De acordo com o relatório da PF, Bolsonaro teve participação no esquema, embora não tenha sido indiciado neste inquérito específico. A justificativa é que o ex-presidente já responde por crime de organização criminosa no âmbito da investigação sobre a tentativa de golpe de Estado. No entanto, o núcleo operacional do esquema foi atingido com indiciamentos que incluem figuras próximas a ele. Entre os principais nomes está Alexandre Ramagem, ex-diretor-geral da Abin e atual deputado federal pelo PL do Rio de Janeiro, que comandava a estrutura paralela de espionagem. Carlos Bolsonaro, vereador e filho do ex-presidente, também foi formalmente indiciado, apontado como articulador político do uso indevido da agência.
A lista de alvos do monitoramento clandestino é extensa e revela a abrangência do plano. Ministros do Supremo como Alexandre de Moraes, Dias Toffoli, Luís Roberto Barroso e Luiz Fux foram espionados, segundo a PF, com uso de tecnologia de geolocalização e acompanhamento eletrônico. No Congresso Nacional, os investigados incluíam o então presidente da Câmara, Arthur Lira (PP-AL), o deputado Kim Kataguiri (União-SP), a ex-deputada Joice Hasselmann, o ex-deputado Jean Wyllys e o ex-presidente da Câmara Rodrigo Maia.
A PF identificou ainda que jornalistas, senadores, governadores e até servidores de órgãos estratégicos estavam na mira do sistema ilegal. No total, 37 pessoas foram indiciadas, incluindo o atual diretor-geral da Abin, Luiz Fernando Corrêa. A investigação aponta que a estrutura da agência foi usada com desvio de finalidade, operando como um braço clandestino do gabinete presidencial, em sintonia com a chamada “ala ideológica” do governo Bolsonaro.
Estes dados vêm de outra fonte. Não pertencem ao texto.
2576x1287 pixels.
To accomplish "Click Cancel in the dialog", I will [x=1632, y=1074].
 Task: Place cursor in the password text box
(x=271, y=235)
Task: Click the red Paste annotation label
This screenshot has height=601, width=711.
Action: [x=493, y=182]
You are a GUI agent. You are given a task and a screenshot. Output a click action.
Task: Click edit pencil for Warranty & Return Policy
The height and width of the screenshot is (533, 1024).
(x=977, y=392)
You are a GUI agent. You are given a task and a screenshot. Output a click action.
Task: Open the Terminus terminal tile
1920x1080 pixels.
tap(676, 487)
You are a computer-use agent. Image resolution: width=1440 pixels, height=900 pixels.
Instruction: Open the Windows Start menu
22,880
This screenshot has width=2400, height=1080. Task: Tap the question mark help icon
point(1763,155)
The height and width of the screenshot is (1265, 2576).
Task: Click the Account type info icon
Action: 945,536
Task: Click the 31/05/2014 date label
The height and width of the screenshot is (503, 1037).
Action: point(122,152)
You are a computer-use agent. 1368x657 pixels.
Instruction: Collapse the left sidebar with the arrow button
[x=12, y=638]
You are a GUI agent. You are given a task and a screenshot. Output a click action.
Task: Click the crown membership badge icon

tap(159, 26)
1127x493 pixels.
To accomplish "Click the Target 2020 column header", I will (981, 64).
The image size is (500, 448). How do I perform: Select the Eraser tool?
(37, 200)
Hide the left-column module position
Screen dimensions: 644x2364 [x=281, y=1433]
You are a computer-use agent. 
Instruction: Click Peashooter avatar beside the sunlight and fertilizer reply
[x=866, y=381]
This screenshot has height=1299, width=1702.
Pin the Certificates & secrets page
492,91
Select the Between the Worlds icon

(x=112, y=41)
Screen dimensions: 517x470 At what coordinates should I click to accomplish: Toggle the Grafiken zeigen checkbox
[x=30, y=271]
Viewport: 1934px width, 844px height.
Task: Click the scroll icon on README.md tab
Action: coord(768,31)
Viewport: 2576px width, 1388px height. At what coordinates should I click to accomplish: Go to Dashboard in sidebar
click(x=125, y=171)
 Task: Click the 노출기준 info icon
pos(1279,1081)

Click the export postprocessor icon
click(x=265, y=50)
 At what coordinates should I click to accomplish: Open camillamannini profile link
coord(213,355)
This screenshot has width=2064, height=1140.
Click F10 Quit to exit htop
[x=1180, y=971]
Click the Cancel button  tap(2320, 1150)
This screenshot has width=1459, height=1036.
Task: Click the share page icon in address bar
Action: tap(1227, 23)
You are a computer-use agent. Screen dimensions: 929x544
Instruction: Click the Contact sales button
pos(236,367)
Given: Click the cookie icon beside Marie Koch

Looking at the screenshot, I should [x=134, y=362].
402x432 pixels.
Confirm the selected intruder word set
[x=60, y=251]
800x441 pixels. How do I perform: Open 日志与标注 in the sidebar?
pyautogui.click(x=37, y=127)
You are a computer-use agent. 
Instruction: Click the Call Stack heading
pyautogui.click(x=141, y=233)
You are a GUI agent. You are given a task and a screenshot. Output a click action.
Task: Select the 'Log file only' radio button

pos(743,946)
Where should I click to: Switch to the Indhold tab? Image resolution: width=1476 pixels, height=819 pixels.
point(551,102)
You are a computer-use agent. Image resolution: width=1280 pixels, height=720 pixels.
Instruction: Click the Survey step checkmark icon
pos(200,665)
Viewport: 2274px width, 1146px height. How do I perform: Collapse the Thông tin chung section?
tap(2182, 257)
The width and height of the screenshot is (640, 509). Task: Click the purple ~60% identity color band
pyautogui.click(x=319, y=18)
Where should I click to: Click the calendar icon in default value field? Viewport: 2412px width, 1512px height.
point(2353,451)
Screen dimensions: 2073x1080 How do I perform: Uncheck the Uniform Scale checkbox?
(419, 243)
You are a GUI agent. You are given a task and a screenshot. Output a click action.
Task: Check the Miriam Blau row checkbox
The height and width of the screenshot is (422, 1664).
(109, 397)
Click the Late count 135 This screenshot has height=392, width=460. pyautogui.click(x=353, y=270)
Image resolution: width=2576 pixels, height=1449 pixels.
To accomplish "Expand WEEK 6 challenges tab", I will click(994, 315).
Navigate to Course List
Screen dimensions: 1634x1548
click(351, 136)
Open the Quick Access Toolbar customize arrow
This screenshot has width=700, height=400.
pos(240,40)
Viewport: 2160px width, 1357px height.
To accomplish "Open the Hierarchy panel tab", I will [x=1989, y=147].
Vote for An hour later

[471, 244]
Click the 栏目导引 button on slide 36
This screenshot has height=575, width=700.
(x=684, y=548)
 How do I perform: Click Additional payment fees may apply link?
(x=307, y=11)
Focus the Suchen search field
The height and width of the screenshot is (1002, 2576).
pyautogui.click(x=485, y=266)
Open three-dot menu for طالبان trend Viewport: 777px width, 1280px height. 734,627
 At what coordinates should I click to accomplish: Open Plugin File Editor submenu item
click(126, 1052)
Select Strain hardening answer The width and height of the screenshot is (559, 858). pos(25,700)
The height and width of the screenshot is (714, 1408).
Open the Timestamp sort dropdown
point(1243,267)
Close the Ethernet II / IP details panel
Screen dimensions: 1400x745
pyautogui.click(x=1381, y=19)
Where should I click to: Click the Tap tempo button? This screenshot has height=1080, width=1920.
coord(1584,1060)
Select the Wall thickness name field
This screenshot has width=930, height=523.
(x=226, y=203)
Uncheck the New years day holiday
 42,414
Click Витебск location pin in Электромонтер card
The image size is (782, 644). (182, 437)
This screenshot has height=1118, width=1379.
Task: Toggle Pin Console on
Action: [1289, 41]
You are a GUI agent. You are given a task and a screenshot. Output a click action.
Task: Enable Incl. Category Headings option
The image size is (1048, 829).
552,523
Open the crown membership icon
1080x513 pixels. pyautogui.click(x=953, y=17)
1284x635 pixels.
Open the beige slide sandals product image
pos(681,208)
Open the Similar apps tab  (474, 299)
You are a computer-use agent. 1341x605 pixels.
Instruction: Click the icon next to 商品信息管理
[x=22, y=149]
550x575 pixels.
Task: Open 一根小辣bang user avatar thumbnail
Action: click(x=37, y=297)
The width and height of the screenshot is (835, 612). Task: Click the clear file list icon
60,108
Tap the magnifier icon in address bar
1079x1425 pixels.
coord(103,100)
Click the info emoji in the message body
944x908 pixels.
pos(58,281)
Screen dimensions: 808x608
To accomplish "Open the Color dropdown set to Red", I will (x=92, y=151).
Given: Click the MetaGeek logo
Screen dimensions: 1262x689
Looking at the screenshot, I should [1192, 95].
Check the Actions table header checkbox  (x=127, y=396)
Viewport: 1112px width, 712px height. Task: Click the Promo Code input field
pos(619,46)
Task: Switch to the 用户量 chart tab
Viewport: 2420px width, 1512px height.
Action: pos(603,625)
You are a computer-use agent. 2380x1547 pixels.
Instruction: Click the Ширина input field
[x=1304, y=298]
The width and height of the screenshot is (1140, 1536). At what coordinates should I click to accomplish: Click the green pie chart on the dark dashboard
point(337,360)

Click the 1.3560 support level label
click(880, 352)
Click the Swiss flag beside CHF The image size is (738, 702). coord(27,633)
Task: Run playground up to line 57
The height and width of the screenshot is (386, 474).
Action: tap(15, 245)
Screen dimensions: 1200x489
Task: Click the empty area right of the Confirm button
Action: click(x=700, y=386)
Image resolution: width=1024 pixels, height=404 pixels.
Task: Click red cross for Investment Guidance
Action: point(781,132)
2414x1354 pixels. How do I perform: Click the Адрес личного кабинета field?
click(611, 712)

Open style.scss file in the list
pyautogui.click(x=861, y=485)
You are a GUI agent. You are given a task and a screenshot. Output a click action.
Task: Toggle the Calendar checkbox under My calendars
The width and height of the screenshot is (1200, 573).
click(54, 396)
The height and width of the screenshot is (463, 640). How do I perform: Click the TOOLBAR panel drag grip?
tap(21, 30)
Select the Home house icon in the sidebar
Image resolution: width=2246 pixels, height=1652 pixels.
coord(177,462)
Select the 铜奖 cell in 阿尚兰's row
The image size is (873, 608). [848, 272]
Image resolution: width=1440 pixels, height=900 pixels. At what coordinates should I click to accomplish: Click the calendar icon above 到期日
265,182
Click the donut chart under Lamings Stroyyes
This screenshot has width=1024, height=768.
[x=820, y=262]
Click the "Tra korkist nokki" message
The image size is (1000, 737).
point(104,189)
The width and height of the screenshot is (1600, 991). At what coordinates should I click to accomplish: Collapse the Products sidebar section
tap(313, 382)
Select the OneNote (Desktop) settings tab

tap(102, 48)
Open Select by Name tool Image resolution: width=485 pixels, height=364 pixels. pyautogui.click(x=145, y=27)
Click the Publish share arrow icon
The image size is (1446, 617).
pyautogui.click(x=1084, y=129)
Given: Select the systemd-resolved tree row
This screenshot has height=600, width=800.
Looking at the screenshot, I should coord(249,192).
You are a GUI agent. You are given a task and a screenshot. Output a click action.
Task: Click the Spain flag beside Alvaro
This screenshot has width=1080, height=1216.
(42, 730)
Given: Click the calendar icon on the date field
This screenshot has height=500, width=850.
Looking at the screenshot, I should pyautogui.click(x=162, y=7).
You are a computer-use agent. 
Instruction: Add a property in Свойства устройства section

O método utilizado pelos espiões incluía o uso da ferramenta FirstMile, um software capaz de rastrear a localização de dispositivos móveis sem autorização judicial. Essa tecnologia, que deveria servir à segurança do Estado em operações contra o crime organizado e o terrorismo, foi usada para fins políticos e pessoais, violando garantias constitucionais e colocando em xeque a integridade institucional da Abin. Os registros coletados revelam dezenas de milhares de acessos a dados de localização de alvos, sem qualquer respaldo legal, expondo a gravidade da operação paralela.
O inquérito descreve a atuação de um núcleo técnico e outro político, com funções bem delineadas. Enquanto agentes da Abin operavam o sistema e coletavam informações, figuras do entorno de Bolsonaro indicavam os alvos e orientavam o uso dos dados. As informações obtidas, segundo os investigadores, foram usadas para alimentar estratégias políticas, ataques nas redes sociais e ações de bastidores contra adversários do governo.
A Polícia Federal destacou que o caso representa um dos episódios mais graves de instrumentalização das instituições de Estado para fins pessoais e políticos desde a redemocratização do país. Ainda que Jair Bolsonaro não tenha sido formalmente indiciado neste momento, a citação de sua participação no relatório final representa um marco na responsabilização de ex-mandatários por condutas criminosas durante o exercício do cargo. O relatório final será encaminhado ao Supremo Tribunal Federal e ao Ministério Público Federal, que poderá oferecer denúncia nos próximos meses.